Screenshot grounding data
<<<<
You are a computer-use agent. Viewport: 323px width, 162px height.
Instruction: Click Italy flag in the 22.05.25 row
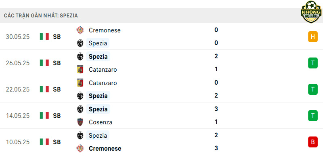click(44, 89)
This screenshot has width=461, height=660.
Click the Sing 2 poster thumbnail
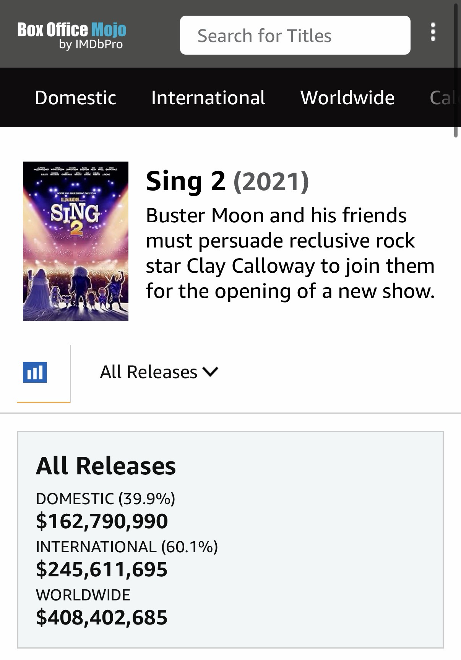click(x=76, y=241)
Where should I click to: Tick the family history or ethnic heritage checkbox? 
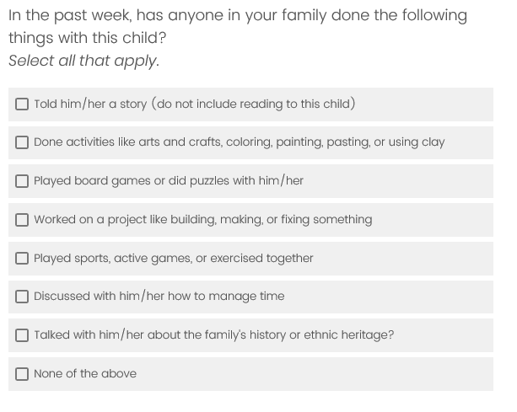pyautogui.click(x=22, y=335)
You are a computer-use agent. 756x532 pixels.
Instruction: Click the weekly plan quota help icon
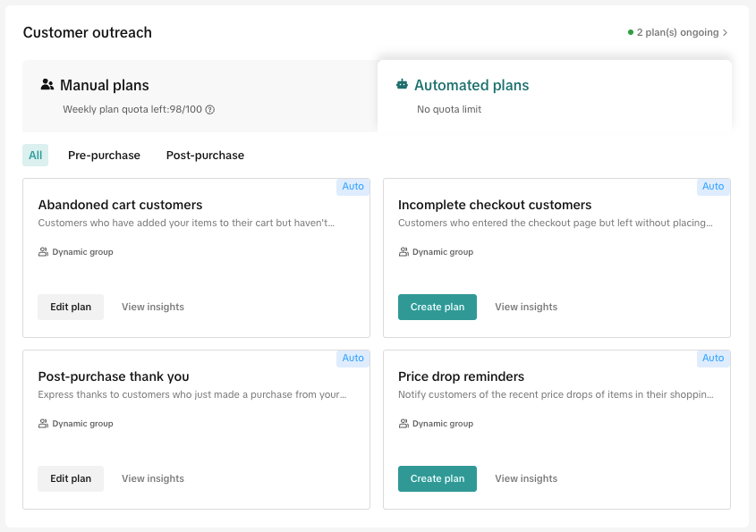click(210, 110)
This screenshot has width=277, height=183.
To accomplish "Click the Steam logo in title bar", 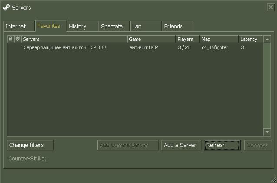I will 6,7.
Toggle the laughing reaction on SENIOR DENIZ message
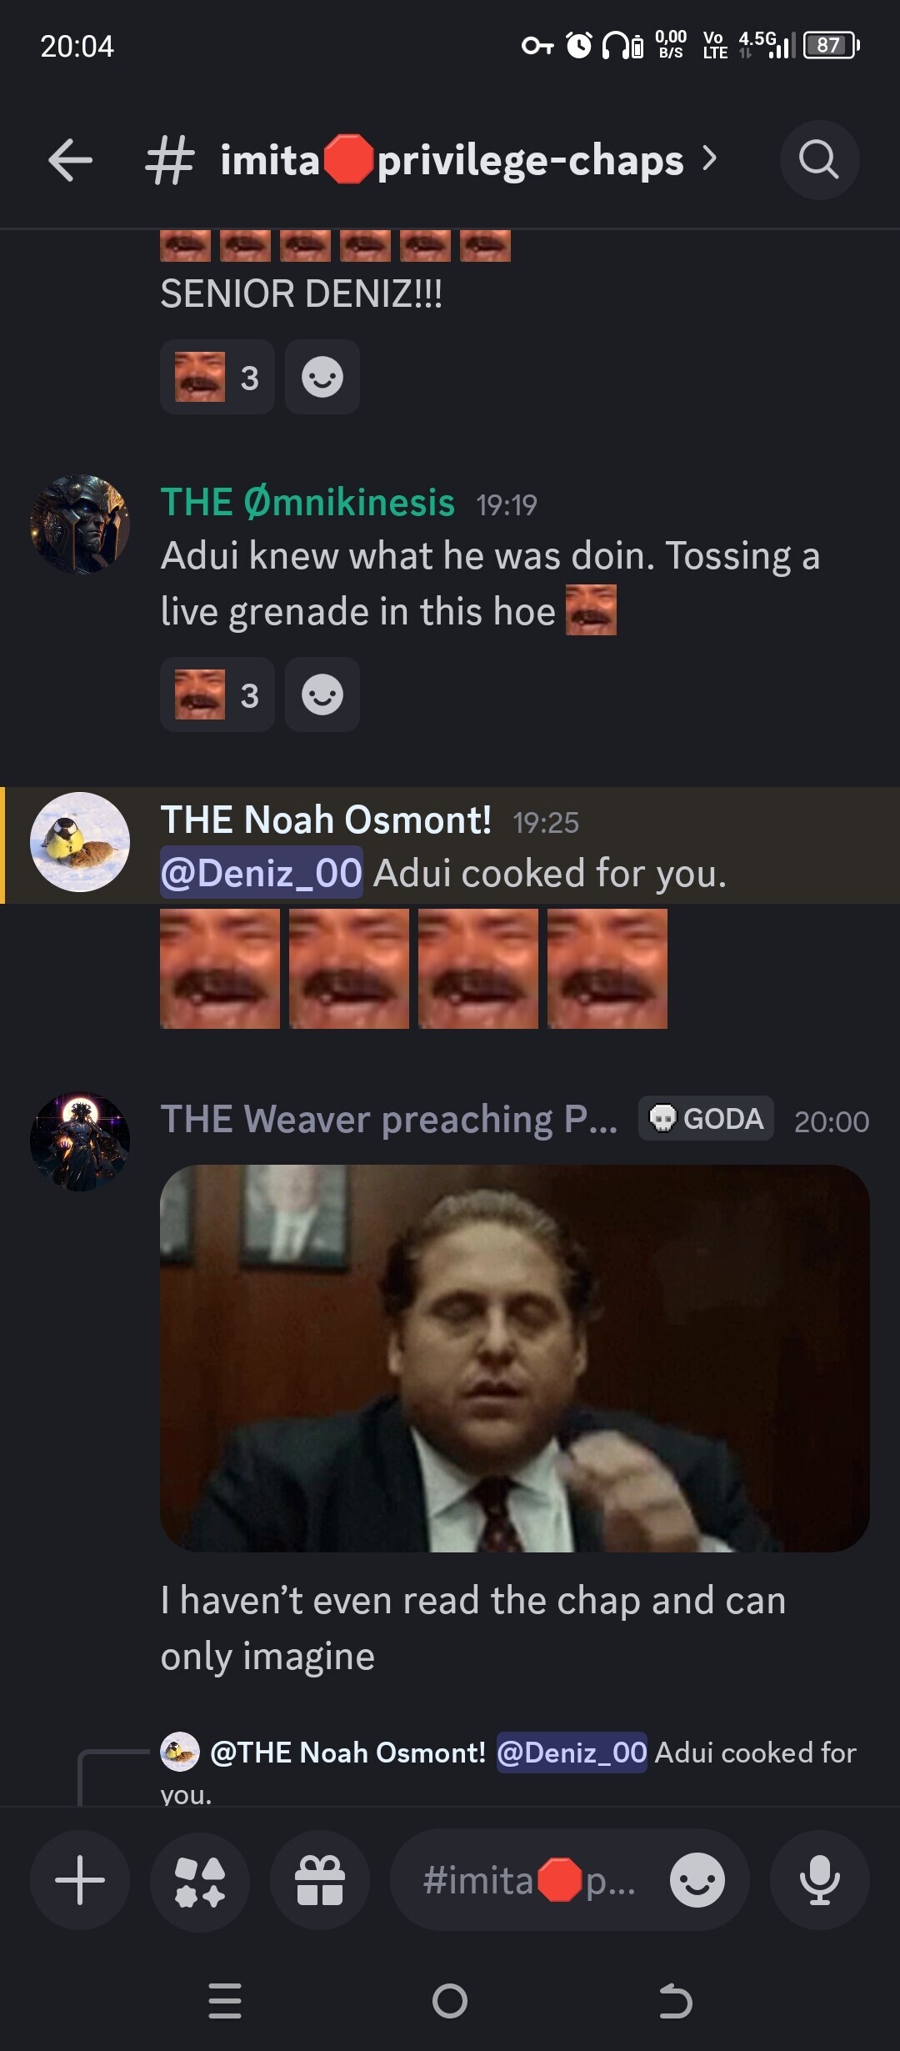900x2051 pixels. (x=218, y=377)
>>>>
<<<<
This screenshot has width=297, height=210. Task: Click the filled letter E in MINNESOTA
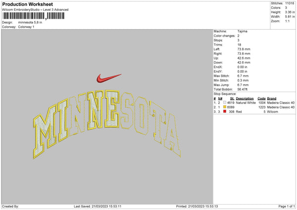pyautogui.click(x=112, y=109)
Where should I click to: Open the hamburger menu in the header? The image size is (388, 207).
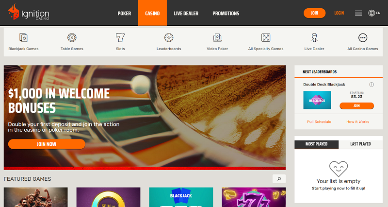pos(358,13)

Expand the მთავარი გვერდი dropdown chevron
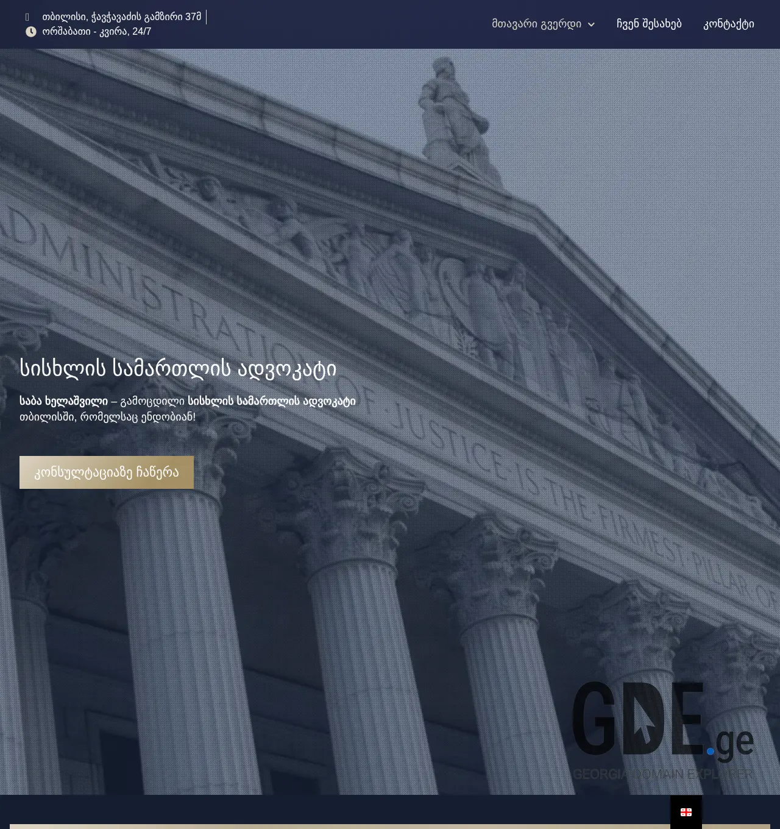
>>>>
Return the number of lines in the records holding the string "agent", without any other words.

* [ANSWER TO THIS PROBLEM]: 2